Celeste Boursier-Mougenot at the NGV

I’m in Melbourne for the weekend and yesterday chanced upon Clinamen, the sculptural installation by French artist and composer Celeste Boursier-Mougenot that’s currently in residence on Level 3 of the NGV International.

My first encounter with Boursier-Mougenot’s practice was back in 2010, when I experienced his commission for The Curve at the Barbican in London. A trained musician, Boursier-Mougenot’s acoustic installations employ chance and indeterminacy in a contemplative dance of parts that explore the laws of nature and the rhythms of everyday life. At the Barbican, it was a walk-through aviary of zebra finches. The space was full of cymbals and electric guitars that transformed the feeding, bathing and nesting activities of the finches into a delicate and joyful soundscape that was honestly like no other.

Celeste Boursier-Mougenot, Clinamen, 2013.

In Clinamen, Boursier-Mougenot presents a collection of white porcelain bowls, which are gently and continuously swept around a bright blue pool of water by submarine currents. The bowls – there may have been 100 of them – each have different depths and scales that affect the depth of the chimes they produce upon collision.

These deep and meditative peals recall the strange nostalgia of old clanging church bells and this ad hoc score is unsurprisingly conducive to moments of profound contemplation.

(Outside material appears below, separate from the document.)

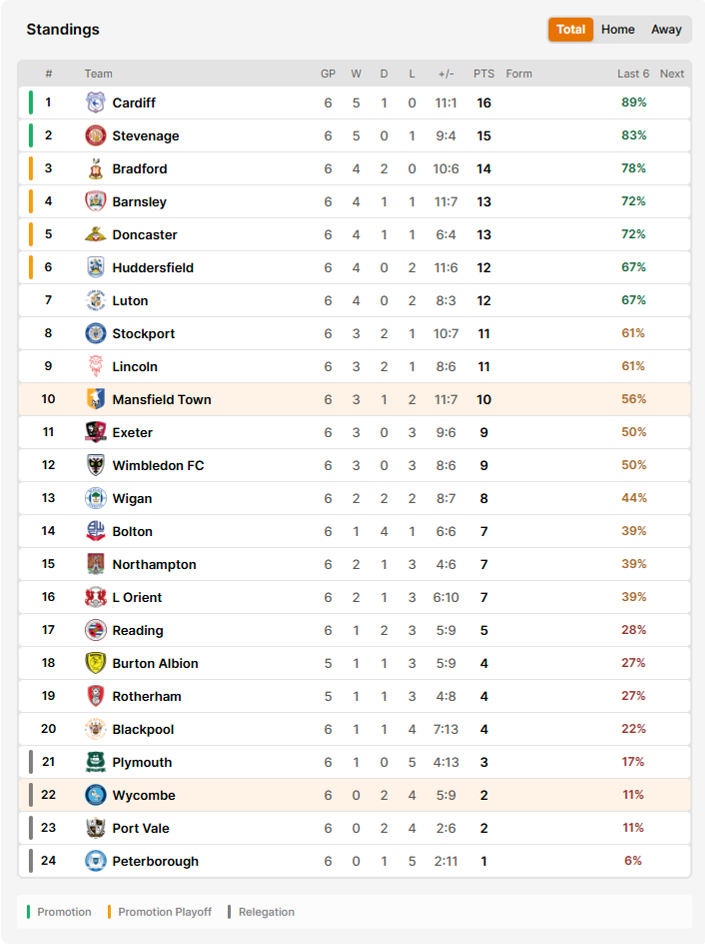The image size is (705, 944).
Task: Click the PTS column header
Action: pyautogui.click(x=483, y=73)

 Visually, the swirling bowls suggest everything from junk boats on the harbour to universes in orbit. Perhaps it was the headspace I was in, but these circling bowls, moving silently through the water, only to chime deeply and repeatedly upon chance collision, spoke to me of loneliness, and then fate, and then hope.

I don’t know how long I sat there for – it wouldn’t have been especially long – but I left feeling moved, calmed and quietly elated that art, once again, could offer such a space for reflection.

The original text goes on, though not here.